The data:
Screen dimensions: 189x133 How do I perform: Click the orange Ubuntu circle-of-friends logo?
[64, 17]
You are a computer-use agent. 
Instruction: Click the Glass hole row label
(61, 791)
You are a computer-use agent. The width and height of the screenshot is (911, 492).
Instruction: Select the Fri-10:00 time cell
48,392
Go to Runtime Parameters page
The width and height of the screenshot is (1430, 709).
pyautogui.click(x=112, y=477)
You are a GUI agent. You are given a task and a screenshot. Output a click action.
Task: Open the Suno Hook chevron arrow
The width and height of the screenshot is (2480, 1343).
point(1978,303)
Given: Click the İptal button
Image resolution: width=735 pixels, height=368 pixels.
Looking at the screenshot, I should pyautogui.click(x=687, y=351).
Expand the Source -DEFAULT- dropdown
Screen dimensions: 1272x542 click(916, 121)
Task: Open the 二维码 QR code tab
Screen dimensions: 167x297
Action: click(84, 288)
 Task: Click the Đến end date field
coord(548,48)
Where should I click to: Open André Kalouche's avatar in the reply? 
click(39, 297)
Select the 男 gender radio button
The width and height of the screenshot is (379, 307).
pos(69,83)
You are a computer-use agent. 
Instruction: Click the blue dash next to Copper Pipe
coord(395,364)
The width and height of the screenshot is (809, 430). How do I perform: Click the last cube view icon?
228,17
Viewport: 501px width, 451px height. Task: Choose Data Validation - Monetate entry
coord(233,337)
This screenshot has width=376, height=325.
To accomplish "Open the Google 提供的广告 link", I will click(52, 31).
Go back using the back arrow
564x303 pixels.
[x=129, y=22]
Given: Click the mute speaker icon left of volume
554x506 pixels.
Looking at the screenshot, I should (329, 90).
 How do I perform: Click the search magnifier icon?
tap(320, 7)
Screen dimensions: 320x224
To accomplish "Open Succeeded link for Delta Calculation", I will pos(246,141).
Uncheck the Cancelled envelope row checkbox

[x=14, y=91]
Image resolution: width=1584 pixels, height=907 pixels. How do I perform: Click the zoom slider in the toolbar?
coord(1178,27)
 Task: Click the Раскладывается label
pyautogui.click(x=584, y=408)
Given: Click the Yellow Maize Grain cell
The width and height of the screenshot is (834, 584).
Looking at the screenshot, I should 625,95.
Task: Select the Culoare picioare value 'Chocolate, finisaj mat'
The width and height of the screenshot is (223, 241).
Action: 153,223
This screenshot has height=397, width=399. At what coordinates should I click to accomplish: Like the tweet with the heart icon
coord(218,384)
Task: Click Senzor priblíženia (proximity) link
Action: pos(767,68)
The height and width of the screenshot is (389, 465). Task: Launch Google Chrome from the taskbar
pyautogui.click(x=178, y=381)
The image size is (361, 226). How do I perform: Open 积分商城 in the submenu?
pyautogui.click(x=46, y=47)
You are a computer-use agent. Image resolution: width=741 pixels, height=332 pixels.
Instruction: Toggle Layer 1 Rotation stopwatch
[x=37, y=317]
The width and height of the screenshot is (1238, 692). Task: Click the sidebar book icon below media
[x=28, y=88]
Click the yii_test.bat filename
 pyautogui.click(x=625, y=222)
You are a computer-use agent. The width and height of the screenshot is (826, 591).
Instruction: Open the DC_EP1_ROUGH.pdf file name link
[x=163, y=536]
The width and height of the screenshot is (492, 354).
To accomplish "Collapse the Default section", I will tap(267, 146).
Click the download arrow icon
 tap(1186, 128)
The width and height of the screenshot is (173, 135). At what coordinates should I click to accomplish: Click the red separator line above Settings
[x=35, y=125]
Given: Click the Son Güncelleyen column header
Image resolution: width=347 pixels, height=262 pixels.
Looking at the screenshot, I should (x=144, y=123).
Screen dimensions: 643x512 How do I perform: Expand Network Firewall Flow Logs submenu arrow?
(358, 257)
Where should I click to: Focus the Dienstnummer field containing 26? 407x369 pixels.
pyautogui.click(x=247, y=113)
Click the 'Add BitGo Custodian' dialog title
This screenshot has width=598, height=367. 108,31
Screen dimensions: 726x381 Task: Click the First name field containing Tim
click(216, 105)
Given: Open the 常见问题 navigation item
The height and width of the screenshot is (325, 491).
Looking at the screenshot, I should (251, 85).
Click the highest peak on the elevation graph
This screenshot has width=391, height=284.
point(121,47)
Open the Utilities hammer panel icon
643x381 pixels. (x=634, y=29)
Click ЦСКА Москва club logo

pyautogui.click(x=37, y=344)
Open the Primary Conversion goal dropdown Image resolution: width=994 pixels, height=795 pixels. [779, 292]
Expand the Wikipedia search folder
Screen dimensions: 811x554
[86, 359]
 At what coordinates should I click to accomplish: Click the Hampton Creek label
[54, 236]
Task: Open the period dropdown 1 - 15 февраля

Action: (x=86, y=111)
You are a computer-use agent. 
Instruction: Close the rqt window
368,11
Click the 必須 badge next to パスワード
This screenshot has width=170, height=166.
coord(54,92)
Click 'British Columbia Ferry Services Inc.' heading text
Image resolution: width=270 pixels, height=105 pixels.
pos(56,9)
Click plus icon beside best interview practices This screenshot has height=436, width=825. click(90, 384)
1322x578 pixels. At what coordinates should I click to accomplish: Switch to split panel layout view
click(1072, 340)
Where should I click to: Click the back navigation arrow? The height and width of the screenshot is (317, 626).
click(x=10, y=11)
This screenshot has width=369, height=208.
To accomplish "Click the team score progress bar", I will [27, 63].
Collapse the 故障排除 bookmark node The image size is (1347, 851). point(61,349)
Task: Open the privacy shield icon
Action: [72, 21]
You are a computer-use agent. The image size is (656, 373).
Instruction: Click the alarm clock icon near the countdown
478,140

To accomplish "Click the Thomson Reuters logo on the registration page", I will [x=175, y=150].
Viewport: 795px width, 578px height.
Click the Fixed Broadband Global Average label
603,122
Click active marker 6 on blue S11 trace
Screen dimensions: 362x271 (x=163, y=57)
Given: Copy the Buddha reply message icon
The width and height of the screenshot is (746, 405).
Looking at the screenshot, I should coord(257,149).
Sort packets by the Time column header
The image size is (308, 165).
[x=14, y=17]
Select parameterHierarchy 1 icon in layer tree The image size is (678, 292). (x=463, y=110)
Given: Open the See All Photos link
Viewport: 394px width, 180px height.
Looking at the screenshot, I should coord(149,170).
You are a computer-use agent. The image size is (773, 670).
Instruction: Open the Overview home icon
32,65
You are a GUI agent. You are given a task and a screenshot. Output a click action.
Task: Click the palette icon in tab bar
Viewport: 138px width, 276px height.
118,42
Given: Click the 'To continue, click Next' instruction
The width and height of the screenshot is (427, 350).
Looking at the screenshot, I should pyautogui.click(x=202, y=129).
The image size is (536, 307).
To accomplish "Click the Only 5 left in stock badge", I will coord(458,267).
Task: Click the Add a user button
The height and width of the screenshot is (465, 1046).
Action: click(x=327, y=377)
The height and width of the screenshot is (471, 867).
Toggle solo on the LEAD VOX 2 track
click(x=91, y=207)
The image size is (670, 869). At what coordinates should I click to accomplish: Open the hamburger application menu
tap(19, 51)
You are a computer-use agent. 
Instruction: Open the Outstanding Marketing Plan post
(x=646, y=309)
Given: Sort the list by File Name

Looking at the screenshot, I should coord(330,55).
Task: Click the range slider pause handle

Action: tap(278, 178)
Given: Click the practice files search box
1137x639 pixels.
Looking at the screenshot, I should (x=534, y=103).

Problem details:
Where a line of the data above includes "left", copy that line.

Reply to the exercise:
Given: Click the mute speaker icon left of volume
To accomplish "Click the Only 5 left in stock badge", I will coord(458,267).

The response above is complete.